[Records to use]
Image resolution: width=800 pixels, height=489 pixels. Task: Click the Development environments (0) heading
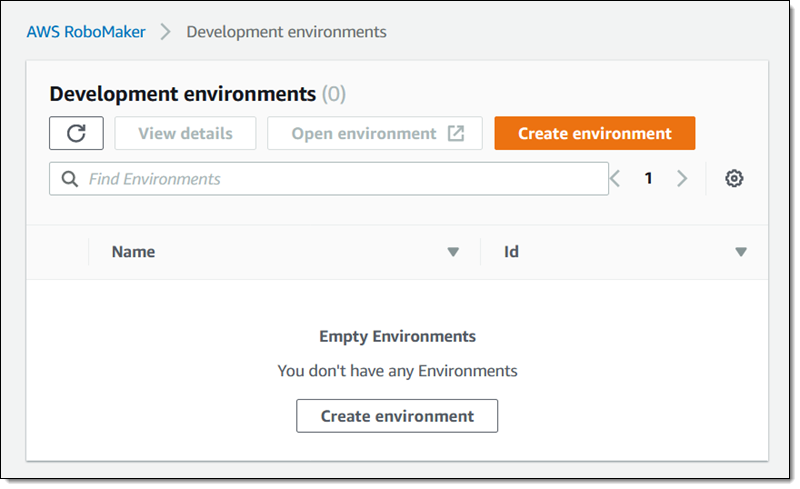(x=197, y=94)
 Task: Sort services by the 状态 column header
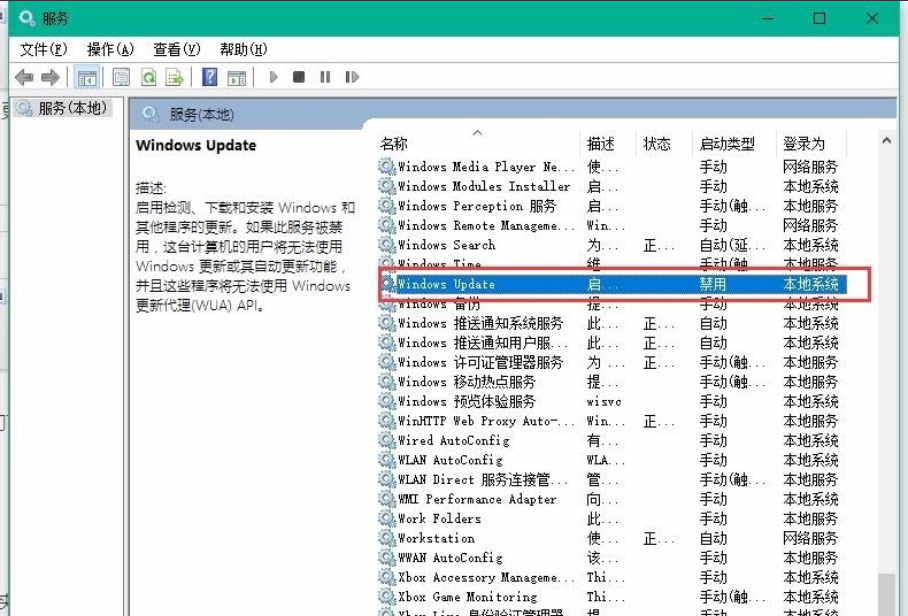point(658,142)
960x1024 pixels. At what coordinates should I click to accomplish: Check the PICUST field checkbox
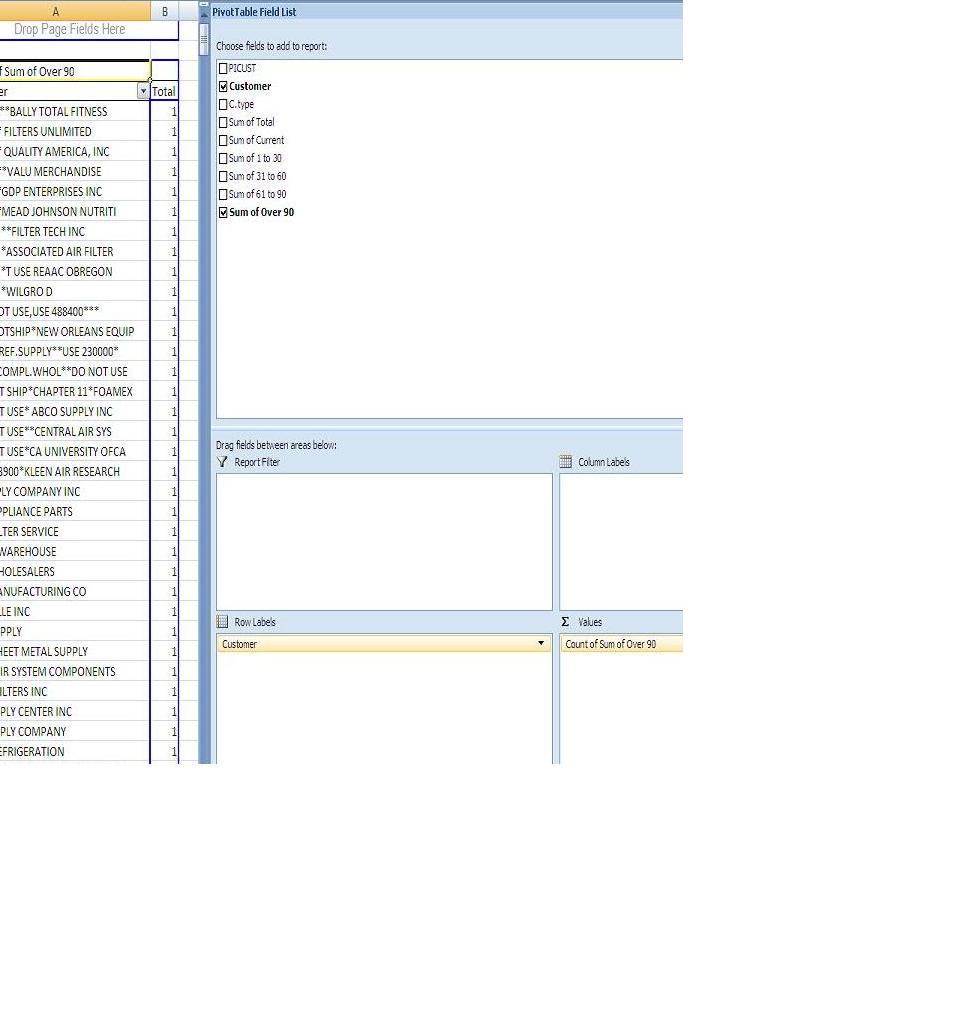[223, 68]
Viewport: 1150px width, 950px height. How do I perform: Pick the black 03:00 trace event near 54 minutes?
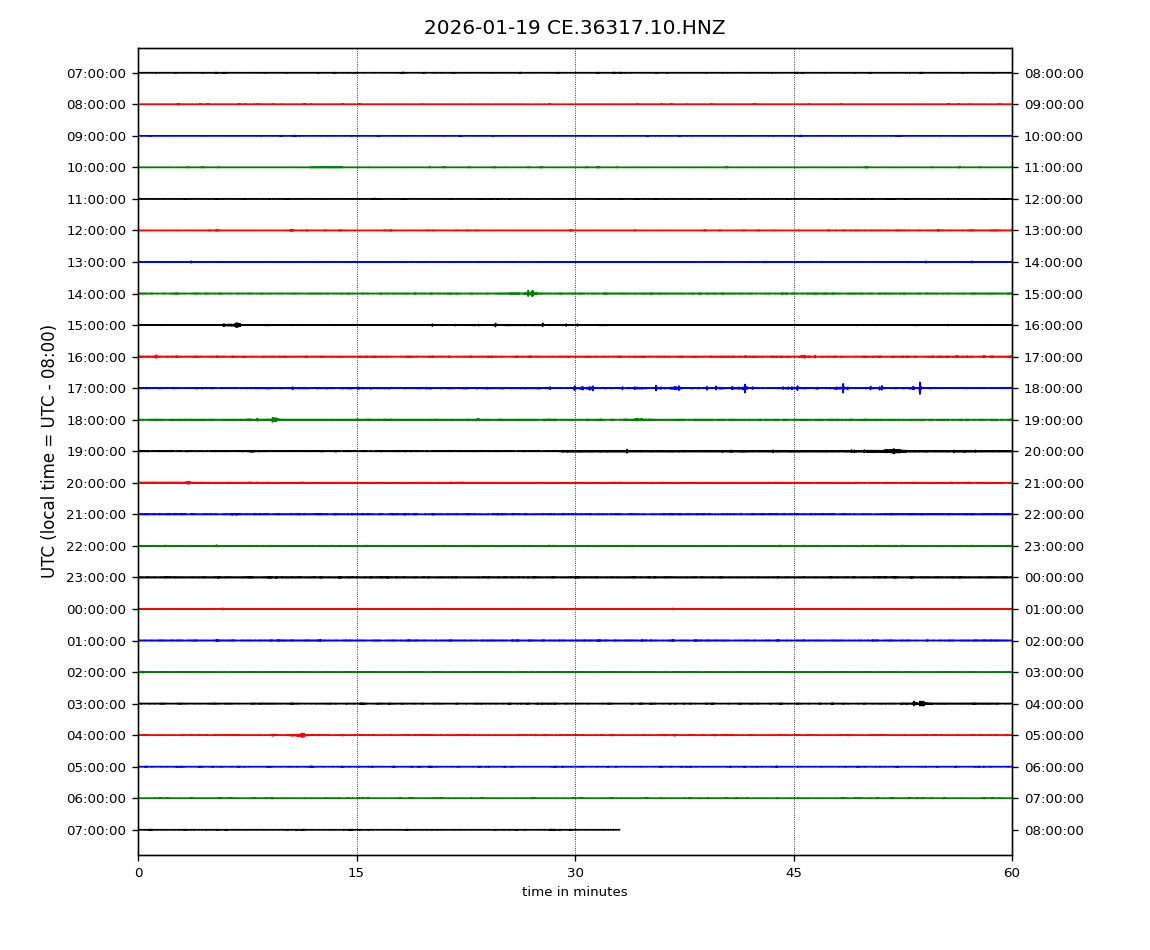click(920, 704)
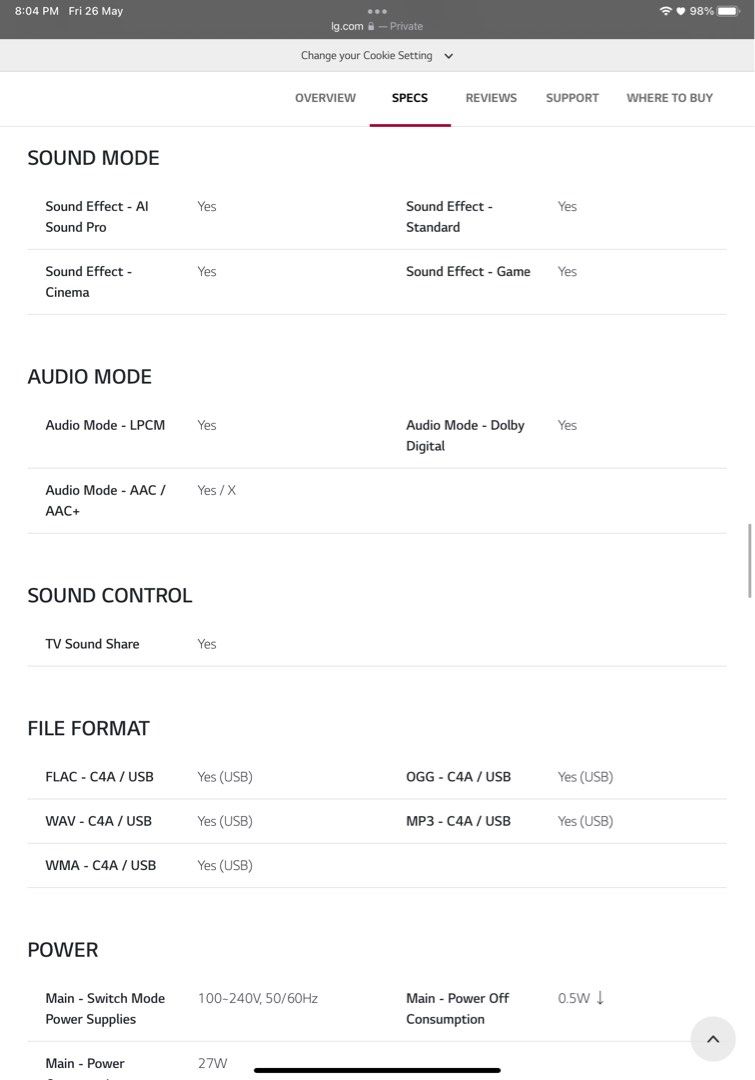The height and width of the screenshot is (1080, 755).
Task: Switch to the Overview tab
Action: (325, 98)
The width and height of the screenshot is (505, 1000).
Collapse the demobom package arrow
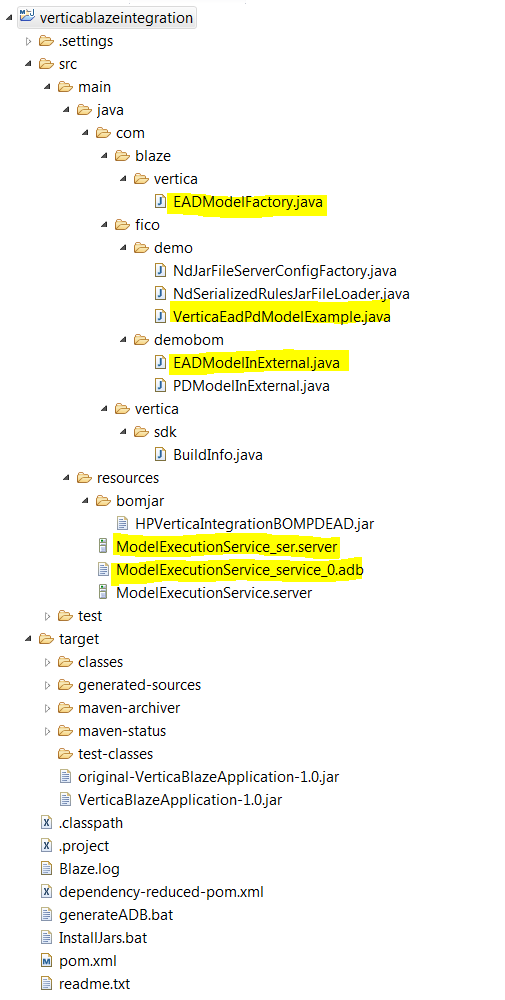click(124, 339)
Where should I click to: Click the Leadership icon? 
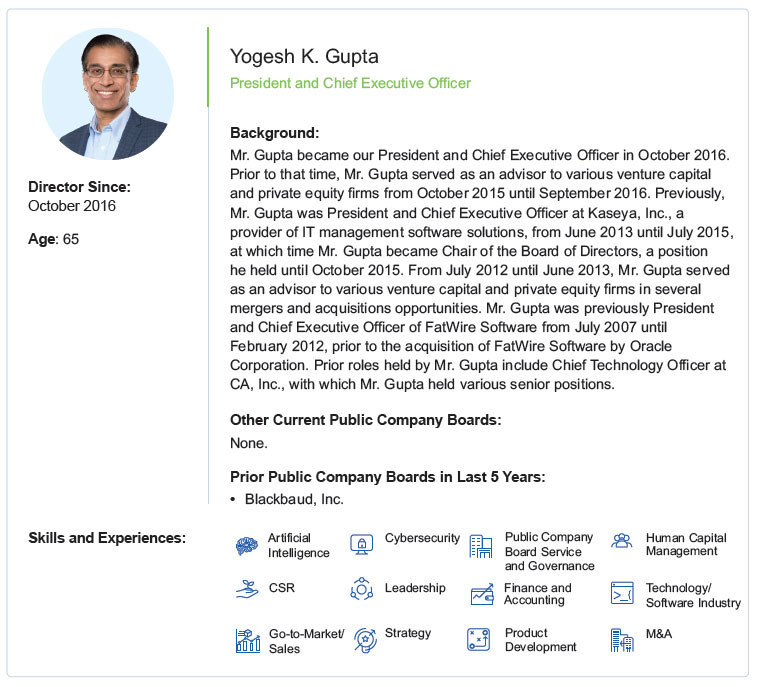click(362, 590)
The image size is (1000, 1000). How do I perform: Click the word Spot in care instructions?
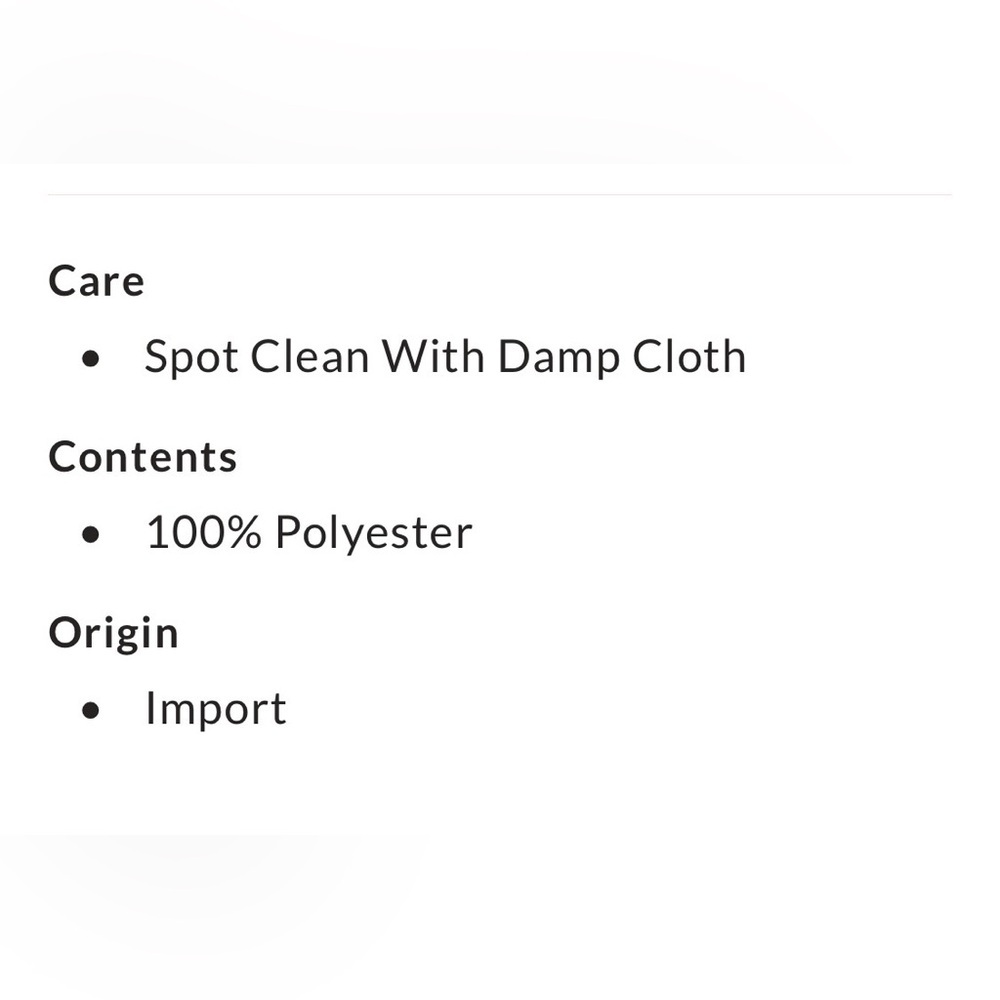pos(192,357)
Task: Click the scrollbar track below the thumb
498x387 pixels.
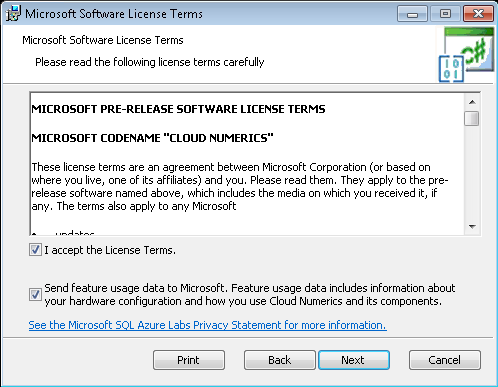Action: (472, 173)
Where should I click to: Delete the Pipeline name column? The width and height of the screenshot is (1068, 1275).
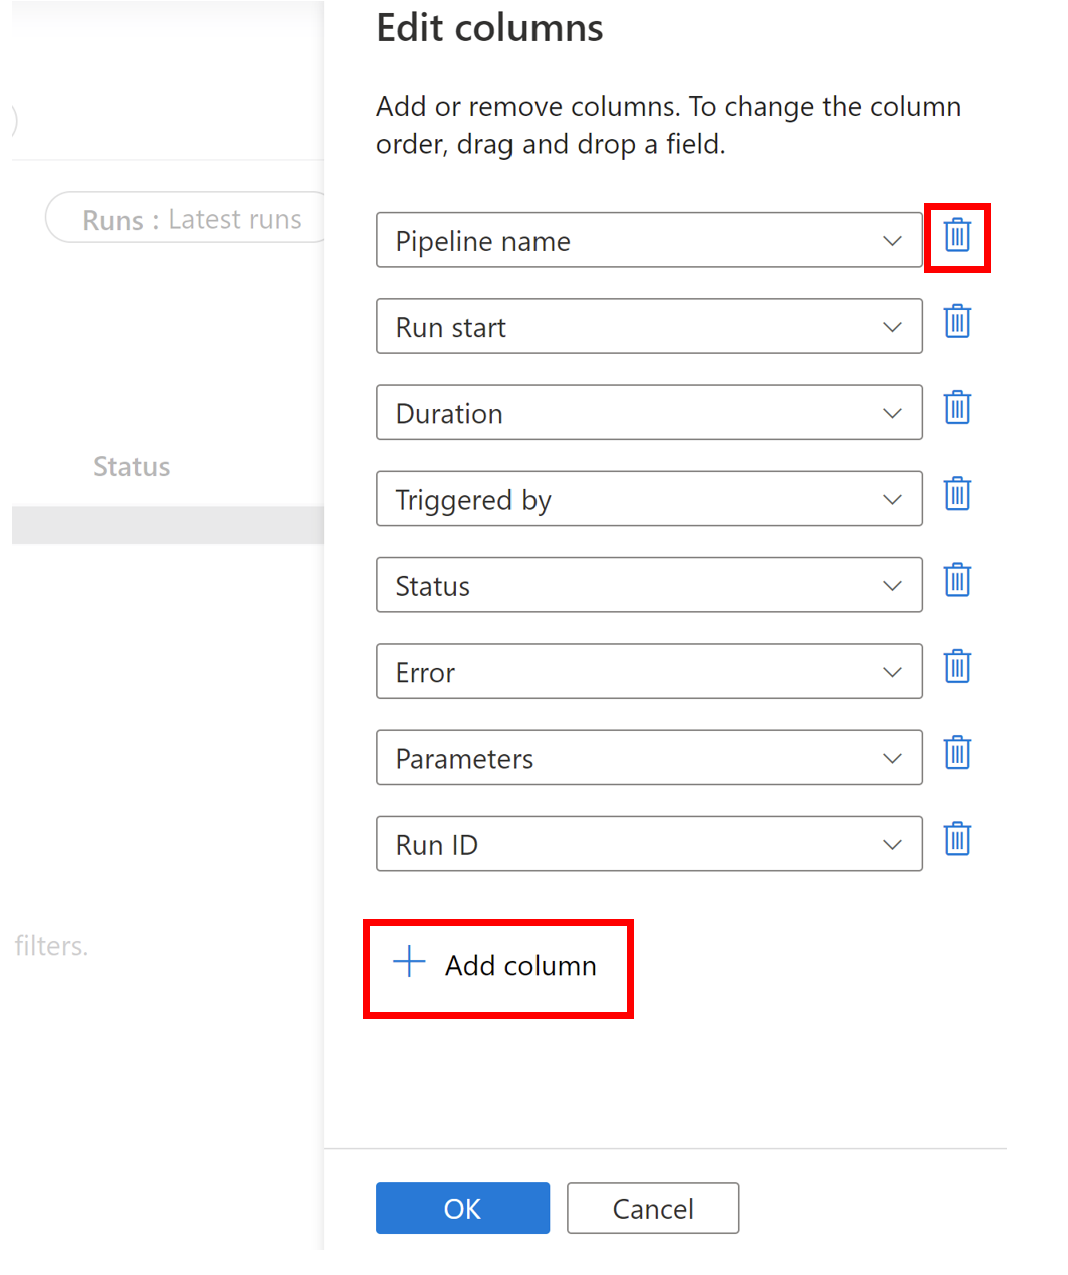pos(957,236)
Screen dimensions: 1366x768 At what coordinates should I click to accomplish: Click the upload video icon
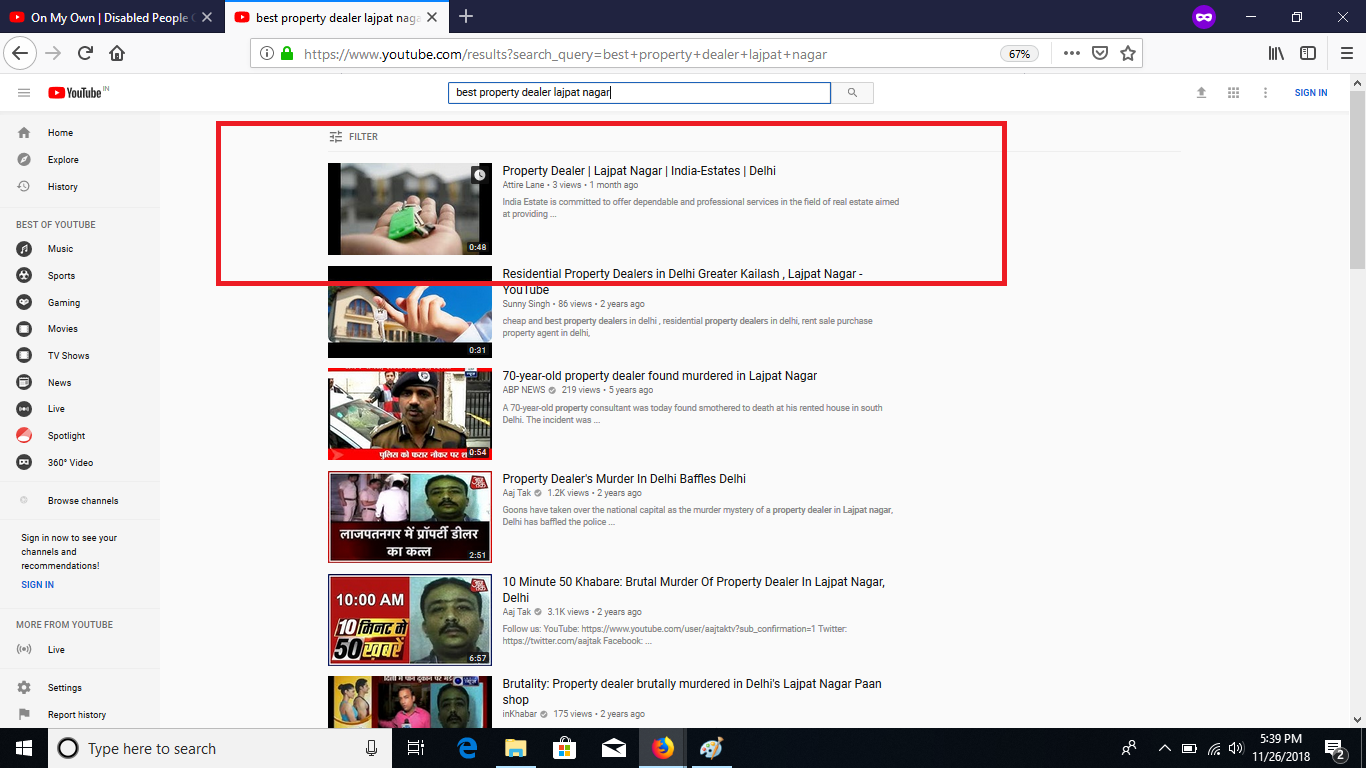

[Task requirements] Could you copy out all the items above verbatim, leaving out the pictures?

[Reply to the task]
Image resolution: width=800 pixels, height=489 pixels. Task: Click the Development environments (0) heading
(x=197, y=94)
 Task: Sort services by the 状态 column header
point(658,142)
960x1024 pixels. At what coordinates should I click to accomplish: Check the PICUST field checkbox
[223, 68]
Viewport: 1150px width, 950px height. How do I perform: Pick the black 03:00 trace event near 54 minutes?
click(920, 704)
The height and width of the screenshot is (1080, 755).
Task: Switch to the Overview tab
Action: (325, 98)
The width and height of the screenshot is (505, 1000).
Collapse the demobom package arrow
click(124, 339)
Where should I click to: Click the Leadership icon? 
click(362, 590)
The image size is (1000, 1000). How do I perform: Click the word Spot in care instructions?
pos(192,357)
Task: Click the scrollbar track below the thumb
498x387 pixels.
Action: (472, 173)
Where should I click to: Delete the Pipeline name column? The width and height of the screenshot is (1068, 1275).
pos(957,236)
Screen dimensions: 1366x768 At what coordinates should I click to accomplish: Click the upload video icon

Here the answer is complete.